Actually, as I pointed out in an email to FasTrak, I didn’t drive in those lanes that day and I have never driven my current car on any stretch of 1-680 at any time, The FasTrak “official notice” offered no evidence or proof, photographic or otherwise, that on Monday March 19, 2018, I had driven on I-680 express lanes between Walnut Creek and San Ramon. The charge is a complete fabrication.
This was a “second and final” notice of a “delinquent toll evasion violation,” but I never received a first notice. According to this second notice, I owned $25.50, which would surge to $70.50 after May 30. Delinquent violations “may be sent to the DMV to be collected with your DMV Registration Renewal.” In fact, according to this official notice, “unless you pay the penalties” or contest the fee “the renewal of your vehicle registration shall be contingent upon compliance with this Notice of Delinquent Toll Evasion.” But wait, the magenta page says, “Open a FasTrak account to pay your toll and order tags. We’ll waive the $25 penalty.”

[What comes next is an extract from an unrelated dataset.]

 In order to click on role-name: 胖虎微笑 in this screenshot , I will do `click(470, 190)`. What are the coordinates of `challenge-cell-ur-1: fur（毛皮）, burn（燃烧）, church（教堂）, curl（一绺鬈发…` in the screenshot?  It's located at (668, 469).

In the Bay Area, this type of extortion scam is rather common. An Independent Institute colleague got dinged for failing to pay a bridge toll, and the evidence was a photo of him at the toll booth paying his toll. In my case, FasTrak provided no evidence of any violation, just a fake charge, backed by threats. By all indications, politicians and FasTrak bosses are okay with it. In California, government greed is truly fathomless.